Opinião

Observações sobre o falecimento de sócio durante a cessão de quotas

Autor

  • Gabriel Abreu da Silveira

    é advogado especializado em Direito Societário sócio do escritório Martelli & Abreu Advocacia Empresarial mestre em Economia pela UFPR e especialista em Direito Empresarial pela ABDConst.

30 de agosto de 2021, 15h06

Na omissão do contrato social, o sócio de sociedade limitada pode ceder sua quota a quem já for sócio ou, não havendo oposição dos titulares de mais de um quarto do capital social, a outras pessoas. Basta que o instrumento seja averbado com a subscrição dos sócios anuentes na junta comercial para que possua eficácia quanto aos sócios e à própria sociedade.

Entretanto, imagine-se que a cessão de quotas trata de valor vultoso e houve negociação de um pagamento parcelado. Qual será o tratamento jurídico para o caso de falecimento do sócio cedente que ainda não havia finalizado a transação de suas quotas da sociedade limitada?

Bom, inicialmente, é importante que se frise que a transferência das quotas só surte o efeito pretendido depois de averbada no registro. De acordo com o Enunciado n° 225 da III Jornada de Direito Civil do Conselho da Justiça Federal, a cessão de quotas averbada no registro da sociedade independe de alteração contratual quando o contrato social for omisso. Não obstante, mesmo que o instrumento particular tenha sido averbado na junta comercial, fato é que ainda não teria sido de fato cumprida a condição necessária para alteração da posição do sócio cedente para o cessionário.

Ocorre que a falta de quitação do contrato não significa que ele já não surtiu efeito entre as partes. O cessionário possui um direito subjetivo que não se extingue com a morte de quem tem o dever jurídico, razão pela qual subsiste o pacto firmado com o sócio cedente. Contudo, cabe agora ao cessionário realizar o pagamento das parcelas faltantes diretamente ao espólio, o qual passou a ocupar a posição de titular das quotas sociais, de modo a se manter no direito de receber as referidas quotas na devida quitação.

Mas e como fica a sociedade até lá?

O artigo 1.028 do Código Civil dispõe que, salvo disposição diversa no contrato social, opção dos demais sócios pela dissolução ou acordo com os herdeiros para a substituição, as quotas do sócio falecido deverão ser liquidadas. Vale observar, porém, que inexiste a obrigação legal de o herdeiro ingressar na sociedade se antes de tudo isso não for a sua vontade. A entrada do herdeiro na sociedade só ocorre quando é de seu interesse e quando os sócios remanescentes não possuem direito de obstá-la expresso no contrato social.

Em se tratando de cessão total, é descabido ignorar que as quotas do sócio falecido já haviam sido objeto de negócio. Devem, portanto, permanecer com o espólio até a concretização da cessão, sendo o inventariante, pela disposição do artigo 1.056, §1º, do Código Civil, o responsável por exercer os direitos patrimoniais em favor dos herdeiros do sócio falecido. Não sendo assim, além da dificuldade de fazer valer seu direito contra os novos sócios, o cessionário também acabaria sendo prejudicado pela entrada de indivíduos que podem não contar com o mesmo interesse ou habilidade gerencial do falecido.

------

→ ENUNCIADO
Responda às perguntas a seguir com base no texto sobre o falecimento de sócio durante a cessão de quotas.
(a) A quem o cessionário deve pagar as parcelas faltantes após a morte do sócio cedente?
(b) Que artigo do Código Civil determina a liquidação das quotas do sócio falecido, salvo as exceções nele previstas?
(c) Quem é responsável por exercer os direitos patrimoniais em favor dos herdeiros do sócio falecido, segundo o artigo 1.056, §1º, do Código Civil?

→ DADOS REGISTRADOS
------

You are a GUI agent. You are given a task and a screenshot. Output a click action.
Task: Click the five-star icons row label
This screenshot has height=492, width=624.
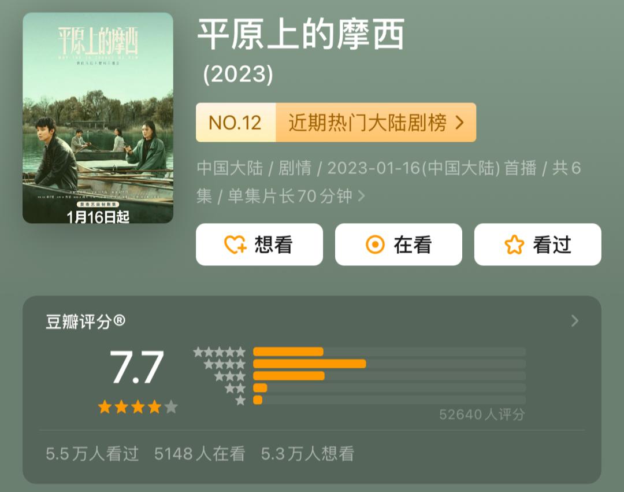pos(220,352)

------

→ RESPOSTA
(a) Ao espólio.
(b) O artigo 1.028.
(c) O inventariante.